Extracted text -
^^^^^^^^
High Performance Computing
OpenMC TBR uncertainty
In this example, we will run OpenMC, to compute the tritium breeding ratio (TBR) uncertainty, by varying material and geometric properties. This example was taken from the Fusion Neutronics Workshop.
At first we need to create an array of random variables, that will be used when evaluating the points that our design produces.It will also define the range of the function we want the design to fit. This is also a good time to declare the function that we are working with.
Here we will vary the model's Li6 enrichment, and the radius of the tungsten layer.
using UncertaintyQuantification
E = RandomVariable(Uniform(0.3, 0.7), :E)
R1 = RandomVariable(Uniform(8, 14), :R1)Source/Extra files are expected to be in this folder.
sourcedir = joinpath(pwd(), "demo/models")These files will be rendered through Mustache.jl and have values injected.
sourcefile = "openmc_TBR.py"Dictionary to map format Strings (Format.jl) to variables.
numberformats = Dict(:E => ".8e")UQ will create subfolders in here to run the solver and store the results.
workdir = joinpath(pwd(), "openmc_TBR")Note
If Slurm is to run the jobs on multiple nodes, all the above folders must be shared by the computing nodes.
^^^^^^^^
Stated task A -
Answer each question from the OpenMC TBR page:
(i) Which two properties of the model are varied?
(ii) What file name is assigned to sourcefile?
(iii) What uniform range is given for R1?
Stated task B - Which variable names receive a value through "=" in the code on the OpenMC TBR page?
The lines that come next have nothing to do with the OpenMC TBR page.

Source material -
^^^^^^^^
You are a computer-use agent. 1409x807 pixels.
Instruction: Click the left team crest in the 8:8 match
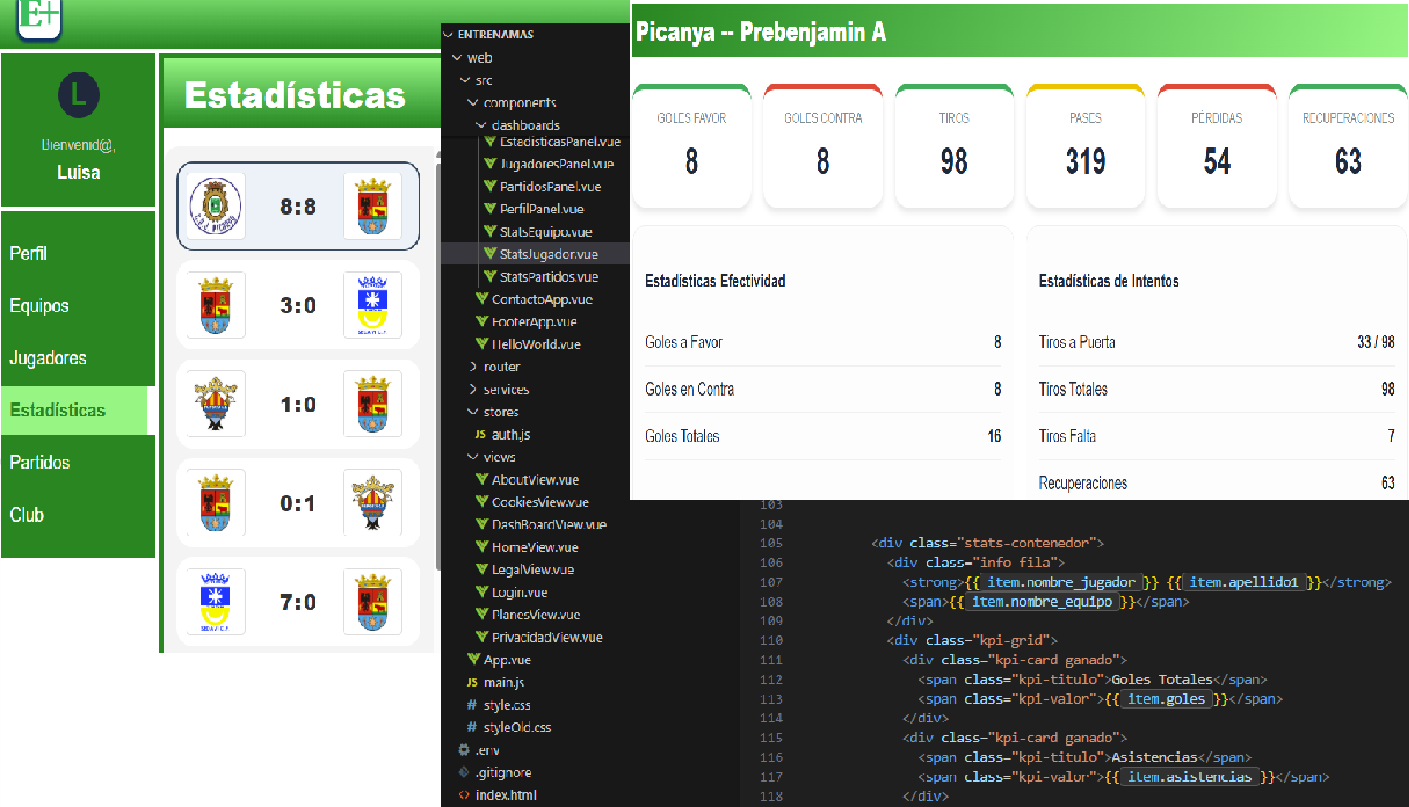tap(216, 206)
^^^^^^^^
Correct output A -
(i) The Li6 enrichment and the radius of the tungsten layer
(ii) openmc_TBR.py
(iii) 8 to 14

Correct output B - E, R1, sourcedir, sourcefile, numberformats, workdir